ながさき漫歩
第二回 眼鏡橋と石橋群
長崎市民の憩いの場所である中島川は、長崎市の中心部を流れる全長6q足らずの小河川であるが、17世紀に石橋がつぎつぎにかけられた。
日本初のアーチ形石橋として有名な眼鏡橋(国指定重要文化財)は、1634(寛永11)年、興福寺2代住持唐僧 黙子如定(もくすにょじょう)がかけたものである。

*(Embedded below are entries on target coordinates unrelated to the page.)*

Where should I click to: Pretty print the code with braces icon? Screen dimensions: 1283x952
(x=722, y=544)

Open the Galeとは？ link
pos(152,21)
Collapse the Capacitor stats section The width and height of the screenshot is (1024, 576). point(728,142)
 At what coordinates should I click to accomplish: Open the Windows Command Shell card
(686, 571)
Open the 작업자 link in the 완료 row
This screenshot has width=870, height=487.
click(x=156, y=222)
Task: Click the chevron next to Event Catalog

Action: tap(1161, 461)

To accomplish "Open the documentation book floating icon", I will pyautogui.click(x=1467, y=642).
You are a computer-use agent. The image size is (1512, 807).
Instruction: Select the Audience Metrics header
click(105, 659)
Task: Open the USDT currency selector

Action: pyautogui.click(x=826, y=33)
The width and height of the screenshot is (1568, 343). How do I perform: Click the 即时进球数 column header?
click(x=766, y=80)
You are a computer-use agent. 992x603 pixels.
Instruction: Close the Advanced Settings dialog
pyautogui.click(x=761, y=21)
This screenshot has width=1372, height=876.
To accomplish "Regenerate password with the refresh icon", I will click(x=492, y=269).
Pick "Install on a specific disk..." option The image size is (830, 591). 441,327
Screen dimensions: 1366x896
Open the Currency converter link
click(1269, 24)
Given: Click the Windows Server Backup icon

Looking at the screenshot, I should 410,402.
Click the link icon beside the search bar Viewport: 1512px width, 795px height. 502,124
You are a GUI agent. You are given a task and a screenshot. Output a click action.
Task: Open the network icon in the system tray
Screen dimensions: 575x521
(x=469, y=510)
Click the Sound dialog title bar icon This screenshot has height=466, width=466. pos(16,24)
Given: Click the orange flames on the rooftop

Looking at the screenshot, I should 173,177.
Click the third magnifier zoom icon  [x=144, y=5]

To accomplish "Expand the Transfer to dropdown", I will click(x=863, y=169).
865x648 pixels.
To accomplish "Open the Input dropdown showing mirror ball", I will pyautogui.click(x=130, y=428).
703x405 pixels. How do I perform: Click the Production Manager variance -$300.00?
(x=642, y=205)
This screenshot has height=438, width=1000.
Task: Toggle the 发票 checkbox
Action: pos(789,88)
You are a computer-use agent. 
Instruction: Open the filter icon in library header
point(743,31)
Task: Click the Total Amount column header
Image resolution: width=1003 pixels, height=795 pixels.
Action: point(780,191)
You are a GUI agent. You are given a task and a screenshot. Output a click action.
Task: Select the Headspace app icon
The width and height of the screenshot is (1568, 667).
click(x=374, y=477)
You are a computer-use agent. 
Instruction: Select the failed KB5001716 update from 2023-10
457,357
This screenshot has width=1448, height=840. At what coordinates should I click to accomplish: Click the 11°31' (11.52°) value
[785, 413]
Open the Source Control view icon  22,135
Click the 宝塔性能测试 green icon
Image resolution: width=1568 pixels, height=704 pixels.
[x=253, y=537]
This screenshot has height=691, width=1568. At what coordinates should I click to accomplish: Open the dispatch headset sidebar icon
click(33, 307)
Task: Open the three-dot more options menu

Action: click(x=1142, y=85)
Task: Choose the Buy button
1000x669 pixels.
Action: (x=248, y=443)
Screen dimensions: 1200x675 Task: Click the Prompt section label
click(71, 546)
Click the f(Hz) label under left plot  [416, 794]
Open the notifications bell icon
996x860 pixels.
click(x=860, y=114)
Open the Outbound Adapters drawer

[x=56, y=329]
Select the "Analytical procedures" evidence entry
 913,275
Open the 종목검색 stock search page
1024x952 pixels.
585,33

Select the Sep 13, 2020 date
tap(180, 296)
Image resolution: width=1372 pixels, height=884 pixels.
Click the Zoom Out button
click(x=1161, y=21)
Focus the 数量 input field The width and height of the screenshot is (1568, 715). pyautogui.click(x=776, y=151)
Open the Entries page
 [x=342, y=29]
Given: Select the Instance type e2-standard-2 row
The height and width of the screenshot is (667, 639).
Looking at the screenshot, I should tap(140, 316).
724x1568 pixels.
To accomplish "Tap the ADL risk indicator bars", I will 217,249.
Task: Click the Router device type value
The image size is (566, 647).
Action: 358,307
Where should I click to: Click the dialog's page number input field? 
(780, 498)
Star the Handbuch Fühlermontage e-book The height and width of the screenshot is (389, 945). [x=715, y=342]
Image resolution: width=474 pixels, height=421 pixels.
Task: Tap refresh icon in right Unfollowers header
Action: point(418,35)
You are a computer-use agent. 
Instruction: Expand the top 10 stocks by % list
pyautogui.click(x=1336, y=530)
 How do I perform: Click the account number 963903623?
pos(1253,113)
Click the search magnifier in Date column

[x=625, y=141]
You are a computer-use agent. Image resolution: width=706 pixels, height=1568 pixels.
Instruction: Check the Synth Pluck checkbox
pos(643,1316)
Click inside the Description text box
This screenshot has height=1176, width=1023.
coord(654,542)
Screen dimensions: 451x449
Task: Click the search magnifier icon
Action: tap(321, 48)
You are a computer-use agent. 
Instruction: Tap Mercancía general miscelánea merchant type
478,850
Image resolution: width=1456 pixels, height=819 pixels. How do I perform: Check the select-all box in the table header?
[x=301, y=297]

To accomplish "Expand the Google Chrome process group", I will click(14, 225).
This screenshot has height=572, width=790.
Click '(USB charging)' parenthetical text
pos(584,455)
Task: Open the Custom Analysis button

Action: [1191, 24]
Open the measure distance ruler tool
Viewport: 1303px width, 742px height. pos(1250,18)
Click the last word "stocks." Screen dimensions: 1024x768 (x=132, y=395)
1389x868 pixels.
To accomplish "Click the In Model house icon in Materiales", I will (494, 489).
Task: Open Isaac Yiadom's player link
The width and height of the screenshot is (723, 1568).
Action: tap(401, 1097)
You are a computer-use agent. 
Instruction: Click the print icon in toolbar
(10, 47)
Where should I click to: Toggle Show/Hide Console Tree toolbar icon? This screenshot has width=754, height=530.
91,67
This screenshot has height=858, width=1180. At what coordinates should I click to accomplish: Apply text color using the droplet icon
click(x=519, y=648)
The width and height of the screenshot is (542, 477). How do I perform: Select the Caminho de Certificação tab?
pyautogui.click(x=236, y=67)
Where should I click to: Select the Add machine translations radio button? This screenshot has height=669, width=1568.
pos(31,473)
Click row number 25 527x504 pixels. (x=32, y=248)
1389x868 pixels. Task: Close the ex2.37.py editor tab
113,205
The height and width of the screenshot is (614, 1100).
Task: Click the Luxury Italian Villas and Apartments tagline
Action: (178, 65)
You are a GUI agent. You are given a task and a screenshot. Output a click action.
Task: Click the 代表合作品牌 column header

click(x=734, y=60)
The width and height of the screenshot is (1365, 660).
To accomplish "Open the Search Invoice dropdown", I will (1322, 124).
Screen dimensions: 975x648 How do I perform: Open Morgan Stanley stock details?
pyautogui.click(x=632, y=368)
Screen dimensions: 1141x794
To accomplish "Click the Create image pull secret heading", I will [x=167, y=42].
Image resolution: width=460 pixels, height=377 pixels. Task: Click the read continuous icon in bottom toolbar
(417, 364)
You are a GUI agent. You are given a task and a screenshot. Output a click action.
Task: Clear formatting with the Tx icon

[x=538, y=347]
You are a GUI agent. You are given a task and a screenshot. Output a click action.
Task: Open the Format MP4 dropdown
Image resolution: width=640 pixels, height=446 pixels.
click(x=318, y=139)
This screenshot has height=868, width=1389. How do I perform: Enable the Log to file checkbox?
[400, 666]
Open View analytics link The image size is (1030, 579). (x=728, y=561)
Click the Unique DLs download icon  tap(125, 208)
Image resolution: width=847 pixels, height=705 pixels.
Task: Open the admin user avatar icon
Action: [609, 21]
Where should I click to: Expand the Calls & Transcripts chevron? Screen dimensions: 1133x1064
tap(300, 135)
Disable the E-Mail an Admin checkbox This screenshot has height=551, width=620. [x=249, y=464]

他の石橋は単円アーチであるのに対し、如定は中央に橋脚を設けて双円アーチとした。
これが水面にうつる優美な姿から眼鏡橋とよばれている。
1982(昭和57)年、長崎を襲った長崎大水害では、東新橋から大井手橋までの6橋が流されてしまった。
また眼鏡橋なども大破したが、1986(昭和61)年、眼鏡橋は修復され、流失した編芸橋・一覧橋・すすきはら橋などが復元され石橋群の景観を取り戻した。
もともと中島川は、川幅全体がせまいため、アーチ形石橋をつくりやすいという利点があった。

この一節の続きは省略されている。